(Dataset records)
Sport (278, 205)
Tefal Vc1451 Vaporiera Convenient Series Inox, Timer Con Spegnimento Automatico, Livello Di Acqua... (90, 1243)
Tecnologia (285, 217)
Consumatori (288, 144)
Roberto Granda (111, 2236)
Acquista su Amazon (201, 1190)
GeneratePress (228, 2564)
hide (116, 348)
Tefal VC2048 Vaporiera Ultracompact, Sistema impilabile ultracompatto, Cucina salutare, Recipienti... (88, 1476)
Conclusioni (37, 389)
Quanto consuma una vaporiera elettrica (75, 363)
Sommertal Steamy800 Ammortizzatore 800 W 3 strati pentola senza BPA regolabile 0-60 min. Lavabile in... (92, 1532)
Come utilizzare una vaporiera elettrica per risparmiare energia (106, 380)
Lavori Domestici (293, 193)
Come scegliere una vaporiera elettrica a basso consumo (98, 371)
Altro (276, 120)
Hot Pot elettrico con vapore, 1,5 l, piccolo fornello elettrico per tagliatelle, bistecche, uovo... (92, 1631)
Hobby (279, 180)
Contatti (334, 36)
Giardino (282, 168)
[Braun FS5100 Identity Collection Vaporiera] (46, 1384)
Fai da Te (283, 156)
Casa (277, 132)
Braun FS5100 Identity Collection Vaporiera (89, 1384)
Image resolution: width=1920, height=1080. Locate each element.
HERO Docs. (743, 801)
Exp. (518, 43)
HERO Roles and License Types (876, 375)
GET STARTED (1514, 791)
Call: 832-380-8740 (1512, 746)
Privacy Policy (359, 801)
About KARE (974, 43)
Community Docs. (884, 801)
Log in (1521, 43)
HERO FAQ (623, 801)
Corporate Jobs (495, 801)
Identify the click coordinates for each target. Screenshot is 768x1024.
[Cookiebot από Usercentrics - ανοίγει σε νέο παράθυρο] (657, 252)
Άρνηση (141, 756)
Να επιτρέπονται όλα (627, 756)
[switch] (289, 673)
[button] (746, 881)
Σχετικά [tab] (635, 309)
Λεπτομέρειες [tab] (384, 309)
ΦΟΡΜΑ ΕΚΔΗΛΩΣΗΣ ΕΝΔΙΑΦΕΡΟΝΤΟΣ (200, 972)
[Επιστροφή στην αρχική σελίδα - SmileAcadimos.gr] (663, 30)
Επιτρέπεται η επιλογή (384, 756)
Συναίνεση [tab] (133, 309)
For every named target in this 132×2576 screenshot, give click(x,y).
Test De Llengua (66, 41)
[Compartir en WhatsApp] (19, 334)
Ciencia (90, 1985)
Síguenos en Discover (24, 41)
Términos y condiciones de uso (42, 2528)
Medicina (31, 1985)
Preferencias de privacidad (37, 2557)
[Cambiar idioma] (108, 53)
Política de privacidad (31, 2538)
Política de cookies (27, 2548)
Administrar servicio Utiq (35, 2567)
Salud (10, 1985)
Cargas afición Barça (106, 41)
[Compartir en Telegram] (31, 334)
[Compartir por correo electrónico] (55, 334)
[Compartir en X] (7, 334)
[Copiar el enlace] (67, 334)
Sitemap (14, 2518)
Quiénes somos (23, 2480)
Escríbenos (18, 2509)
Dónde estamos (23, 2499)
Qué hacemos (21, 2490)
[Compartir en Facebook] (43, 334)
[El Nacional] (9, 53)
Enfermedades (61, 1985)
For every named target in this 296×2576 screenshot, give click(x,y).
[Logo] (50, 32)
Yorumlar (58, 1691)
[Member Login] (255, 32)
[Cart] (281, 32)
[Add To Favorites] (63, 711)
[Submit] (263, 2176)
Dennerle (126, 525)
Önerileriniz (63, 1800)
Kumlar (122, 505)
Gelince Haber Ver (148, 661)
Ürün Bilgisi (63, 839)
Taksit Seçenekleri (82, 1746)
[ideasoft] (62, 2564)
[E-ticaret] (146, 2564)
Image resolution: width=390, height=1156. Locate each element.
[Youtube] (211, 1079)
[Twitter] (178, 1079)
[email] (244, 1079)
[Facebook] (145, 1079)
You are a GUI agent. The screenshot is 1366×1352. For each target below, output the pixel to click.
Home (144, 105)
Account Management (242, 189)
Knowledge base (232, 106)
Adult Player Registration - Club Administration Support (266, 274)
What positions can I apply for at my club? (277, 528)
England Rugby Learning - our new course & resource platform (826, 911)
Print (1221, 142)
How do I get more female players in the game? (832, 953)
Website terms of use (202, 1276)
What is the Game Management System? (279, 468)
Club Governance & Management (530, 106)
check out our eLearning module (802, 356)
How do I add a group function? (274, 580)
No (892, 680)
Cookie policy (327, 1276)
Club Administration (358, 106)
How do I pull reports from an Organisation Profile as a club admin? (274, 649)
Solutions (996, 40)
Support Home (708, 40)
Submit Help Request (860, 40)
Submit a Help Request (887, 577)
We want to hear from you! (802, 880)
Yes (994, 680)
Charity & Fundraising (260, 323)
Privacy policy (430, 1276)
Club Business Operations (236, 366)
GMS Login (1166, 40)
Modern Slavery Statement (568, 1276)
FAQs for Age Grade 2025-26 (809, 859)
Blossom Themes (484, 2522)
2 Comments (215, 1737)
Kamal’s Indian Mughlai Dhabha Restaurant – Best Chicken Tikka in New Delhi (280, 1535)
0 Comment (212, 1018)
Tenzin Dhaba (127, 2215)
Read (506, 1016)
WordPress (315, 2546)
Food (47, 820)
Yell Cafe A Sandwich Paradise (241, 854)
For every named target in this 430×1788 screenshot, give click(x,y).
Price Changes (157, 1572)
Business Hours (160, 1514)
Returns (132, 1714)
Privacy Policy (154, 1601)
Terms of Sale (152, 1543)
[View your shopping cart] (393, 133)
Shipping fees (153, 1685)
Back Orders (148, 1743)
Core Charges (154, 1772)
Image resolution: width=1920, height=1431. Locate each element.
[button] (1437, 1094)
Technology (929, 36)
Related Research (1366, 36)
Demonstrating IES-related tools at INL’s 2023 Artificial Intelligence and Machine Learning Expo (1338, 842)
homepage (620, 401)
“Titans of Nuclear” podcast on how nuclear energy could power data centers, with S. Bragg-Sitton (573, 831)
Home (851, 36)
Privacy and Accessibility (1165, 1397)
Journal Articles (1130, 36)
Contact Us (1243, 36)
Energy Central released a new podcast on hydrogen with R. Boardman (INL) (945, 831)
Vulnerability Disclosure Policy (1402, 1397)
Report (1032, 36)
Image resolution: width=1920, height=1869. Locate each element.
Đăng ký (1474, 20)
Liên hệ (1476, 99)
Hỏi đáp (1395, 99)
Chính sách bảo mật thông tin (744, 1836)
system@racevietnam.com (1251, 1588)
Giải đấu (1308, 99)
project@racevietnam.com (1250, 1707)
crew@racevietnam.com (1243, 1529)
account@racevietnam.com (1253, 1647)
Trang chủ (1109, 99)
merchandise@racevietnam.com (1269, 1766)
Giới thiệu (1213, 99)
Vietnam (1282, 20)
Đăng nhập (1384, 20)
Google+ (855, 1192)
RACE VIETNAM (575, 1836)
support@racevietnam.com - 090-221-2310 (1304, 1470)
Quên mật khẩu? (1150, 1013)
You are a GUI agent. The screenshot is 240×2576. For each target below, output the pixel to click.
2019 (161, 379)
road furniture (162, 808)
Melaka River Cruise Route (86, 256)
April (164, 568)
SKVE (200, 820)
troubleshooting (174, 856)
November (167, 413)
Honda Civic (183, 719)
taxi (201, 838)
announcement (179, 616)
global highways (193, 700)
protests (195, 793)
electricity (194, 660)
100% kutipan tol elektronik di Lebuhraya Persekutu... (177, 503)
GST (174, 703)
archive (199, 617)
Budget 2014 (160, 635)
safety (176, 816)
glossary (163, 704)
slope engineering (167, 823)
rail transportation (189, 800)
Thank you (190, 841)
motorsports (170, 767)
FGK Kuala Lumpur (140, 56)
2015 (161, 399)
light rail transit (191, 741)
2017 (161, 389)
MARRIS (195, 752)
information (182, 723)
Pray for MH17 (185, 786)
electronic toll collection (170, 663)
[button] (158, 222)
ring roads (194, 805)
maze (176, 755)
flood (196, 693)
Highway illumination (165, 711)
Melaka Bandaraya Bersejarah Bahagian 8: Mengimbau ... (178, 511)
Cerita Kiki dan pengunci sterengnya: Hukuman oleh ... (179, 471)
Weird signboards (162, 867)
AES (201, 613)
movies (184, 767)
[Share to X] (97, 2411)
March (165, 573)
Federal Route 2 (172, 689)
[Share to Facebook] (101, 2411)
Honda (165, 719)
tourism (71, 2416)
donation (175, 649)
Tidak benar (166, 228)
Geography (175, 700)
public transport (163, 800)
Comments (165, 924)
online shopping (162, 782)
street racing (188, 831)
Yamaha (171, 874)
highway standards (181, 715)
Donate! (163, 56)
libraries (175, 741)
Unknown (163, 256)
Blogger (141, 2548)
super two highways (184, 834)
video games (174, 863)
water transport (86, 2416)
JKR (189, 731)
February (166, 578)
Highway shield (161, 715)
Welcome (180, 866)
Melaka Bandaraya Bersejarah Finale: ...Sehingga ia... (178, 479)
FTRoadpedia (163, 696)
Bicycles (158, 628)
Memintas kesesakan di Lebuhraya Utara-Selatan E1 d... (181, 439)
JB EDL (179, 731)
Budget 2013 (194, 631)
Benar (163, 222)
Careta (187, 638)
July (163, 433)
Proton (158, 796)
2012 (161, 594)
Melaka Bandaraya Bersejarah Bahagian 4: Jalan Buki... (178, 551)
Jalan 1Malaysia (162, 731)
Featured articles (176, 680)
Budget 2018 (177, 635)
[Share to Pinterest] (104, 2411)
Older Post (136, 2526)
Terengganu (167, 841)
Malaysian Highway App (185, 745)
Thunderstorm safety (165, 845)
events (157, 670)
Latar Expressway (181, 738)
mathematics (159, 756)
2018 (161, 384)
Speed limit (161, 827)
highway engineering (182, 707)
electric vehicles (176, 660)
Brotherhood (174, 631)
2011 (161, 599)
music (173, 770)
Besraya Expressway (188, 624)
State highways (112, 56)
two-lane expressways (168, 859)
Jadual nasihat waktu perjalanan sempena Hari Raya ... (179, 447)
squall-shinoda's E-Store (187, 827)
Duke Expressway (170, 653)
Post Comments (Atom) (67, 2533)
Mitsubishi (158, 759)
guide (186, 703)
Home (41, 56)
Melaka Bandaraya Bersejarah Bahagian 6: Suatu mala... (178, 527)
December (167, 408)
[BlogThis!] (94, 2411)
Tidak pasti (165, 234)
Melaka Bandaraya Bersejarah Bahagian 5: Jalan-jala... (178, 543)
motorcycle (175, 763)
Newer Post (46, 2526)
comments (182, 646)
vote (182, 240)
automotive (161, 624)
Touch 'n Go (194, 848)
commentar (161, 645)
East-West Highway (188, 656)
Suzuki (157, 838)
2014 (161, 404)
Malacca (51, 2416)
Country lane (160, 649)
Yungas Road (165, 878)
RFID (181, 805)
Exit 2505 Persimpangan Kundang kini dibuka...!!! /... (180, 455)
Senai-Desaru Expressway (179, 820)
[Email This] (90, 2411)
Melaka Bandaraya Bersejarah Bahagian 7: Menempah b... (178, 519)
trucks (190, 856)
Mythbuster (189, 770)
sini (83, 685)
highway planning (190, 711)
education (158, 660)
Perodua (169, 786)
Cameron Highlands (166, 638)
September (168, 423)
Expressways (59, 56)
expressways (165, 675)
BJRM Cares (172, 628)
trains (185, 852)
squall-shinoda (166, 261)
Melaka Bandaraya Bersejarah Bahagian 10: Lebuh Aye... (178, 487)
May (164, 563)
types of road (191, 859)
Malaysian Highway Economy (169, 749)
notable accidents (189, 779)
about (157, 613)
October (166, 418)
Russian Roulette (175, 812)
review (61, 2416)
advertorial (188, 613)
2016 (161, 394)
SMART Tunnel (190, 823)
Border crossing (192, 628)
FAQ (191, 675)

> Work item
Quote, with nothing altered, all lines from the start of the entries to the line that carries "Giardino (282, 168)", inclusive.

> Response below
Sport (278, 205)
Tefal Vc1451 Vaporiera Convenient Series Inox, Timer Con Spegnimento Automatico, Livello Di Acqua... (90, 1243)
Tecnologia (285, 217)
Consumatori (288, 144)
Roberto Granda (111, 2236)
Acquista su Amazon (201, 1190)
GeneratePress (228, 2564)
hide (116, 348)
Tefal VC2048 Vaporiera Ultracompact, Sistema impilabile ultracompatto, Cucina salutare, Recipienti... (88, 1476)
Conclusioni (37, 389)
Quanto consuma una vaporiera elettrica (75, 363)
Sommertal Steamy800 Ammortizzatore 800 W 3 strati pentola senza BPA regolabile 0-60 min. Lavabile in... (92, 1532)
Come utilizzare una vaporiera elettrica per risparmiare energia (106, 380)
Lavori Domestici (293, 193)
Come scegliere una vaporiera elettrica a basso consumo (98, 371)
Altro (276, 120)
Hot Pot elettrico con vapore, 1,5 l, piccolo fornello elettrico per tagliatelle, bistecche, uovo... (92, 1631)
Hobby (279, 180)
Contatti (334, 36)
Giardino (282, 168)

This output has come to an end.